- TASK BRIEF:
Instruction for the data below: set down exactly the lines from the line with "Task: Click the Certificate" to the line with "Given: Collapse the Yesterday file group", inclusive, and no others.

- ENTRIES SUPPLIED:
**********

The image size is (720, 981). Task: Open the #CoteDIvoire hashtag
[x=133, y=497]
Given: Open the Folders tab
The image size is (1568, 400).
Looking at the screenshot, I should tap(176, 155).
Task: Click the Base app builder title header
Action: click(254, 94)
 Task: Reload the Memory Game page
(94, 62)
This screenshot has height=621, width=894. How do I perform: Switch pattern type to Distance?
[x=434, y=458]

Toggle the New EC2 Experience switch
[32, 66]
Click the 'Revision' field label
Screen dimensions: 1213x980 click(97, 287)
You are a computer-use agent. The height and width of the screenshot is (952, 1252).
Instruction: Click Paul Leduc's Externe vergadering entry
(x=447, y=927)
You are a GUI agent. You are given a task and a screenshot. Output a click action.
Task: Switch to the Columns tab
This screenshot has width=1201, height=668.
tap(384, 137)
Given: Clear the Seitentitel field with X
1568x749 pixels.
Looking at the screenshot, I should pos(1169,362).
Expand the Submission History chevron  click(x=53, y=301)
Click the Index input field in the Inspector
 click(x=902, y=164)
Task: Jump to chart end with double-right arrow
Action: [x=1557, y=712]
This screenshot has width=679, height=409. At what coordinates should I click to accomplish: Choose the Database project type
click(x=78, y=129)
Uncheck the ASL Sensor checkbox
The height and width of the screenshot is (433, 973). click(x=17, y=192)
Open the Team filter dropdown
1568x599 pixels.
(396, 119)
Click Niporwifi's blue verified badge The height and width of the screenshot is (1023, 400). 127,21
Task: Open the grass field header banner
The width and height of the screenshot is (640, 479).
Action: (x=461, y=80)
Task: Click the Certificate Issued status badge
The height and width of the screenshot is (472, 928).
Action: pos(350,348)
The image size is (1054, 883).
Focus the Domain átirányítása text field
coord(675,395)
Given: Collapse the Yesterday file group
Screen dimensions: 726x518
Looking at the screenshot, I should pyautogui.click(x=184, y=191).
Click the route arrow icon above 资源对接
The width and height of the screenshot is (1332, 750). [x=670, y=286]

**********

- TASK RESPONSE:
Task: Click the Certificate Issued status badge
The height and width of the screenshot is (472, 928).
Action: pos(350,348)
The image size is (1054, 883).
Focus the Domain átirányítása text field
coord(675,395)
Given: Collapse the Yesterday file group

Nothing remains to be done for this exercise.